====== EXERCISE TEXT

Posted: 09/09/2020

‘Time to turn off the plastic tap’

plastic coronavirus

Sian Sutherland is the co-founder of global anti-plastic, pro-business campaign organisation A Plastic Planet. She talks to FFD about why now is not the time to forget about cutting down on plastics.

During the coronavirus pandemic, politicians stood side by side with scientists to appeal to the public to follow their guidance, but, says Sutherland, nobody is listening to the science on plastic. 

During coronavirus, she says, we have “reverted out of fear to using this dinosaur material as the default for almost anything, including PPE”. People are opting for pre-packed goods in favour of loose produce because it seems safer. 

“The focus has diverted away from reducing plastic because now everybody is worried about food safety but the reality is that there is nothing safer than washing your produce at home – go back to the basics of buying fruit and veg and washing it under the tap and the scientists tell us it will be fine,” says Sutherland. 

The rush back to plastics due to COVID, be it visors and masks, pre-packed produce or single-use sauce sachets is universally evident and has been widely reported. 

But, for Sutherland, all hope is not lost. “I’m very positive that the pendulum that has swung one way because of COVID, will swing back the right way with a vengeance.

“Where there is a crisis there is always an opportunity, and I think that the UK has a moment in time where we can become a really big part of this new growing bioeconomy.”

And, says the campaigner, it is the nation’s indies that are at the forefront of the movement.

“It’s the smaller brands and retailers that are leading the charge on plastics, while the bigger brands are treading water, waiting to see the direction of travel. 

“And I don’t know why they’re hesitating because the direction has to be less reliance on plastic!”

============
====== DATA SUPPLIED

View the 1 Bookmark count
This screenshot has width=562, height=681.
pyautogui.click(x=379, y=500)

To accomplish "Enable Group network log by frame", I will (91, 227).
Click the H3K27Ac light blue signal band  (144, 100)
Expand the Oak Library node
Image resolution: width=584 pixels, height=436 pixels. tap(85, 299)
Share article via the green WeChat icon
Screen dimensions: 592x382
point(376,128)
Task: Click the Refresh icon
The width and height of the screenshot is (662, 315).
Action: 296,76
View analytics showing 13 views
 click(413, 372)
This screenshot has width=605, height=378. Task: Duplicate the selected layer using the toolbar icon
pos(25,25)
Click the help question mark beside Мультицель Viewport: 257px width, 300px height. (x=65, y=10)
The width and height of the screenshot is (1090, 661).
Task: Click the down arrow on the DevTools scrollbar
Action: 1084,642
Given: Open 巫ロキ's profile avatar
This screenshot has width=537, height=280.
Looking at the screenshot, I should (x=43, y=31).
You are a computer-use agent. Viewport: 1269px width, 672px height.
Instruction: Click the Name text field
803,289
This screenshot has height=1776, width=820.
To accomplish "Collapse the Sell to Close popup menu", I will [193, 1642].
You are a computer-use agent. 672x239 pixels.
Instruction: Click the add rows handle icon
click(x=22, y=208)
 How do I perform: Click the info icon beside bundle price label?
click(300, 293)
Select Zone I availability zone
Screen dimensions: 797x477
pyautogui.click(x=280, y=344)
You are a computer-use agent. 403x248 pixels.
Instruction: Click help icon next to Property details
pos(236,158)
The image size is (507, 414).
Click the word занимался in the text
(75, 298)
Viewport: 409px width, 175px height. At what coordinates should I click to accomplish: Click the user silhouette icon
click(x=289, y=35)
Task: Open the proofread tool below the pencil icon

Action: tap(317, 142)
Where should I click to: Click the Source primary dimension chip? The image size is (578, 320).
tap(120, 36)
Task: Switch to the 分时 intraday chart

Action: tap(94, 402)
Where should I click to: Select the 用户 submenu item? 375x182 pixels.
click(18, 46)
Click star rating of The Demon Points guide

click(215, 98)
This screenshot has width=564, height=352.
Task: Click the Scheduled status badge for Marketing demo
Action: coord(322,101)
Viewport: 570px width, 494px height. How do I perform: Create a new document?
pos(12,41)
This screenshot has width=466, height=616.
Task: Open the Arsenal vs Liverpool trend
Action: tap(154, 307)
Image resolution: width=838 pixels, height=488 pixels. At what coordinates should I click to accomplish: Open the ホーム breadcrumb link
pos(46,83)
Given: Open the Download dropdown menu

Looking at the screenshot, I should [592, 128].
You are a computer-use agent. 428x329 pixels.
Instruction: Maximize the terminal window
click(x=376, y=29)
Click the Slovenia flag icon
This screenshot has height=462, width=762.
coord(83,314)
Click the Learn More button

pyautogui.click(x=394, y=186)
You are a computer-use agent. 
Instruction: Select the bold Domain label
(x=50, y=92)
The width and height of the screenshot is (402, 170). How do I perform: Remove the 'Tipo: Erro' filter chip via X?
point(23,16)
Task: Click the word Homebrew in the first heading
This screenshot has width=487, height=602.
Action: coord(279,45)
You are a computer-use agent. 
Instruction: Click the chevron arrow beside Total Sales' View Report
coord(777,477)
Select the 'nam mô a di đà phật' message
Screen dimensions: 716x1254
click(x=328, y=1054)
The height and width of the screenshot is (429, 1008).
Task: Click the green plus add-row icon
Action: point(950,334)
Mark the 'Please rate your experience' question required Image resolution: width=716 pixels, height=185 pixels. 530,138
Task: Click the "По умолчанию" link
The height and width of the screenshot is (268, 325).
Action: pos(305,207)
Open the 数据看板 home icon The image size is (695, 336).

============

LIST OF TASKS ▸
1/ What organization did Sian Sutherland co-found, according to the article on plastic?
2/ Copy out everything in the article on plastic from "Sian Sutherland is" down to "it seems safer.", swapping "pandemic" for "outbreak".
3/ Extend the article on plastic past its final line with a few more paragraphs.

PER-TASK ANSWERS ▸
1/ A Plastic Planet

2/
Sian Sutherland is the co-founder of global anti-plastic, pro-business campaign organisation A Plastic Planet. She talks to FFD about why now is not the time to forget about cutting down on plastics.

During the coronavirus outbreak, politicians stood side by side with scientists to appeal to the public to follow their guidance, but, says Sutherland, nobody is listening to the science on plastic. 

During coronavirus, she says, we have “reverted out of fear to using this dinosaur material as the default for almost anything, including PPE”. People are opting for pre-packed goods in favour of loose produce because it seems safer.

3/
Plastic-free products do come at a premium, though, which may put some retailers off stocking these lines. But Sutherland is confident that, unlike the early days of organic, the right to buy plastic free must be available to all.

“I think that right now the public wants to be more connected to nature than ever before and buying plastic-free is a reason to buy.”

Sutherland says that when the inevitable plastic tax and ‘extended producer responsibility’ lands, the true cost of the impact and disposal of plastics will be revealed. “For retailers and brands thinking, ‘is this the right time to be making the switch? I would encourage them to do so because this is about paying it forward.”

What the Soil Association is for organic, A Plastic Planet is to plastic-free, and the body has created a certification standard so consumers can see at a glance that a product is truly packaged in biomaterial.

“You have seconds to appeal to a customer to let them know that you have invested in a nature-friendly material so that’s why certification is so important,” says Sutherland. “This needs to become a benchmark, so when you see it you know the product is 100% plastic free and without any harmful chemicals added.”

According to research, plastic production is set to be four times what it is now in the next 10 years, so now is the time, says Sutherland, to turn off the plastic tap.